動乱が日常的に起きていたこの時代の中で、その国は比較的穏やかな平和を手に入れていた。
舞台は、そんな一国の姫が魔女の呪いを受け、糸巻きに指を刺し、長い眠りに着いた頃。
隣国の王子が、姫を救うため茨に覆われた城を目指すことになった時のお話。


【裏の裏の裏は裏】


「隣国の姫っていやぁ、生まれたその次の瞬間に呪いを受けたってな。何でもそれを不憫に思ってお前達が唯一無二の美しさを与えたって話しじゃねーか。
その話、嘘は無いんだろうな?」

こちらは隣国氷帝王国の王子、跡部その人である。
決断力と思い切った実行力は臣下達の度肝を常に良い意味で抜いてきており、キツイ言動とは裏腹に仲間を決して見捨てることなく、市政を豊かにしてきたことから、国民に高い人気を誇っている。

そんな王子が今回腰をあげたのは、青春王国の姫の呪いが発動し、王国が丸ごと眠りについた、と語った妖精達の言葉があったからだ。

ここ数年、青春王国とは良好な関係を保っているとは言い難かったのだが、妖精達にすがるような目を向けられ助けに向かうことを了承してしまった。言動とは裏腹に、人情に厚い王子なのである。
「ったく、美人でもなきゃやってられないぜ。それは確かなんだろ?」

跡部の吐き出した何気無い一言に妖精達の動きが止まる。
知り合ってから、面倒なことを押し付けられ、挙げ句に妖精達のこの態度。何かを隠しているのは明白だった。

「何か隠してやがるな。俺様はインサイトが得意なんだぜ。早く吐いちまいなっ。
まぁ、どうせ美女っていう程のものでも無いってことだろ?俺様はそんなことくらいで気が変わるような小さい男じゃねぇ。安心しなっ。」

「とんでもないっ!!姫はそりゃあもう美人だにゃ!!」
「嘘なんて付く訳ねーだろうが、跡部!!疑うなんて激ダサだぜっ。」
「跡部さん、いい加減なこと言わないでくれない?俺がそこらの女を綺麗だ、なんて言う訳無いじゃん。」

個性的な妖精・・・達が矢継ぎ早に答える。妖精とは何だったか、と思わず定義を問いたくなった跡部には、何の非も無いだろう。

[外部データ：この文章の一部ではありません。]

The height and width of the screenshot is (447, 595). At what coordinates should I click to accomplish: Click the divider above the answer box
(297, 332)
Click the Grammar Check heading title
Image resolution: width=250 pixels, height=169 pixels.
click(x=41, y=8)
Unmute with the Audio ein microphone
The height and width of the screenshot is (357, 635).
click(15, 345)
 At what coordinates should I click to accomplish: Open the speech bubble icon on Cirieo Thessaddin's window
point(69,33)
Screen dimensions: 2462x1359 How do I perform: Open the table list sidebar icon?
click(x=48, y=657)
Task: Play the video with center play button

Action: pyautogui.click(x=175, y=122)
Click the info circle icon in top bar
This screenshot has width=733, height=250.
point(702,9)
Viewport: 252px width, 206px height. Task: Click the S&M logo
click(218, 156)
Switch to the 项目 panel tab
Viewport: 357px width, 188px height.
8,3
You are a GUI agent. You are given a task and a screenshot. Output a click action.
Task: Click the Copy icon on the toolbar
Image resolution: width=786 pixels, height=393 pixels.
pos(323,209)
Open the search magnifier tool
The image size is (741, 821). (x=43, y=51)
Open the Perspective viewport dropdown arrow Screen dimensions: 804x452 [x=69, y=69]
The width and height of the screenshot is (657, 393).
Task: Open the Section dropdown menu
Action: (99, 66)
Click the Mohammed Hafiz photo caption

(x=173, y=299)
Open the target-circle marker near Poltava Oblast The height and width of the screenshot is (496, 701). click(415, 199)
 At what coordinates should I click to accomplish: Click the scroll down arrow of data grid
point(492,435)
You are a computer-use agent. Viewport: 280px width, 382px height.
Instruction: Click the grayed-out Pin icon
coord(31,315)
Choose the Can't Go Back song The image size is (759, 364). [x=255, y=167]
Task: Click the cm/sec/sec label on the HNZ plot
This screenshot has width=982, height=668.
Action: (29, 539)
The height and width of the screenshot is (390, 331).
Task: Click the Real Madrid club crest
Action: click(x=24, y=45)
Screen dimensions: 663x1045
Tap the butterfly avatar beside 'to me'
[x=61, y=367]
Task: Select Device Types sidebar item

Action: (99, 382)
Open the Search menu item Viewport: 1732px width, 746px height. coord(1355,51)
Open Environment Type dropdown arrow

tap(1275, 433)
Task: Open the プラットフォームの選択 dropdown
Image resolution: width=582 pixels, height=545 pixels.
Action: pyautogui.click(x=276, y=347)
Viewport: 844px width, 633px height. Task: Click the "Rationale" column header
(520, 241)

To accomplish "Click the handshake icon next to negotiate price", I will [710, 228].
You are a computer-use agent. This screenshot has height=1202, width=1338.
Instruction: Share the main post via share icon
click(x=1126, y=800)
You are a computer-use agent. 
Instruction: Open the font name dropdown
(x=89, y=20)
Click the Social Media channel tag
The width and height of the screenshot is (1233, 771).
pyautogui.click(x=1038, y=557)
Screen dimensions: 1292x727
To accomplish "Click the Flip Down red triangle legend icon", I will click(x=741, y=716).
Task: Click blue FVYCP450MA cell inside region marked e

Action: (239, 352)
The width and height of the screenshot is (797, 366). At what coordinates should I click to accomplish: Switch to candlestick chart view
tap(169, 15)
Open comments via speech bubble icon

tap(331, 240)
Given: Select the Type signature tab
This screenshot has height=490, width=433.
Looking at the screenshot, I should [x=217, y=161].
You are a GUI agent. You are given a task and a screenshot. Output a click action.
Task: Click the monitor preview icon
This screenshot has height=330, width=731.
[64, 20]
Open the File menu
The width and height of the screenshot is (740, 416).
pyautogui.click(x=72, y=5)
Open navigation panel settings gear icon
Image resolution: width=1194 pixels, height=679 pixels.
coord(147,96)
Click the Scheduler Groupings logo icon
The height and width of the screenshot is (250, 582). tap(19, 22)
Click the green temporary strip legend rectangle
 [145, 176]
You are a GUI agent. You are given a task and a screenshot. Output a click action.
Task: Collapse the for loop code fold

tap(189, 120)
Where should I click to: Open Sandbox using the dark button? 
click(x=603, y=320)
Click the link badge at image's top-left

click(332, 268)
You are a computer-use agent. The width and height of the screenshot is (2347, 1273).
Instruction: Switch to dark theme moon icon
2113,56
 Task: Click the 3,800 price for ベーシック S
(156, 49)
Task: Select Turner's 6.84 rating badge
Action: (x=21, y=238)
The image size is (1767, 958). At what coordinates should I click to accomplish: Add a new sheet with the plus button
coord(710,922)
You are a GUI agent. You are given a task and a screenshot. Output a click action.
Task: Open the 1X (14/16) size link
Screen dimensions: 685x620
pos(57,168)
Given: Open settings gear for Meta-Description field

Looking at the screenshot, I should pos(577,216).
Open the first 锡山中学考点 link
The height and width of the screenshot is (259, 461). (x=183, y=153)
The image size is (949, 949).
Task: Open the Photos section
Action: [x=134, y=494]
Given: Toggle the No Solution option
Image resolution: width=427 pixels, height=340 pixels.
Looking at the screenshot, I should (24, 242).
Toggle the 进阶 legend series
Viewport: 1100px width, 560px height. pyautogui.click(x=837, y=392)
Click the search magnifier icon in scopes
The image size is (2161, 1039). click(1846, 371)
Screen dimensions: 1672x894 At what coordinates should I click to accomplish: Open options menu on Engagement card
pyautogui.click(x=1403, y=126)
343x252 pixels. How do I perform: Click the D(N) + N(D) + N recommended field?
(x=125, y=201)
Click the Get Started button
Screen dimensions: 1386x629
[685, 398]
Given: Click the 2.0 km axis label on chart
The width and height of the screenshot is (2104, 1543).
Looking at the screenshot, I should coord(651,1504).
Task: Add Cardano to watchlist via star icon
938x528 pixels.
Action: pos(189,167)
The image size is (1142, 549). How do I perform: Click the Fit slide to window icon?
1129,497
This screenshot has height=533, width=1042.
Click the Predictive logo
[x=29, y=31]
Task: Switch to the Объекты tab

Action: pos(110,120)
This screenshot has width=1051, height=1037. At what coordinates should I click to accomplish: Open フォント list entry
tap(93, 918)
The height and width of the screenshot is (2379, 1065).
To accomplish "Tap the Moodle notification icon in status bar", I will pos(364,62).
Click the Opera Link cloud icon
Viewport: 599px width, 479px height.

その妖精達は、跡部に向かって身を乗り出さんばかりに訴えかけた。
存在自体に胡散臭さ丸出しだが、その真剣な様子に嘘は無いようだ。

「じゃあ何が問題なんだよっ。俺様が向かってやってんだ。何の問題も無いだろうが。」
「それが・・・にゃ・・・。」
「事実には色々裏があるっていうかよ。」
「ねぇ?」

「はっきり言いやがれ!!余計に気になるだろうがっ!!」


流石の跡部も煮え切らない妖精達の様子にしびれを切らしたようだ。
美しい姫と呪われた城、まさにおとぎ話と言わんばかりのこの状況で、何のために嘘をつく必要があるというのか。


「怒らないで聞いてよね、跡部!!実は、俺達姫に美しさなんて与えてないんだにゃ!!」

「それに、別に姫は眠りに付いてる訳でもなくてよ・・・。」

「ってか、魔女の執拗さがちょっと尋常じゃなくなっちゃってさ。
あんたに説得を頼みたい、って状況な訳。」
「あーん?じゃあ、美しさとか国がピンチとか全部嘘なのかよ!!」


思わず跡部の頭には「騙されたのか」の文字が浮かぶ。己は何のためにこんな場所に来たのだろうか、と。

「美人なのも国がピンチなのも本当なんだよ!!」
「ただ、俺達が美しさを与えたってのと」
「呪われて眠ってるってのが嘘なだけっスよ、跡部さん。
だってさぁ・・・」

妖精達が顔を見合わせ、声を揃えた。
「「「美しさなんて与える必要無かったん(だもん)(だぜ)(スよ)!!!!

「はぁ?」
「最初からこの世のものとも思えない、薔薇色の誰もが口づけしたくなる魅惑の唇持ってたし・・・」
「雪かとみまごうほどの白い透き通った、吸い付くような手触りの肌だったしよ・・・」
「吸い込まれそうな黒曜石の瞳で・・・〃
あげられるもんなんか無いじゃないっスか〃
しかも(美味しそうだったし)」

「おっチビ、やっぱり姫狙いだったんだなぁー!!」
「菊丸・・・まさかお前もかよっ。悪いけど俺だってここは譲れねぇぜ!!」
「・・・やっぱり、二人ともライバルだったって訳っスね。俺が、って意見に耳を貸さない訳だ。」
「いーや、もとはと言えばお前がっ」
「姫は渡さないにゃ」
「俺がもらい受けるに決まってるっしょ。」


「あぁー、もうお前ら黙れっ!!話の収集が付かなくなるだろうがっ!!」

「あっ」
「跡部・・・」
「忘れてたにゃ」

「その話を総合すると、姫が美しい確率120%だな。
で、不二の行動はデータ通りだったが、皆自分の欲望に忠実過ぎて被害が拡大した確率100%。」

突然聞こえた新たな存在の声に皆が身構える。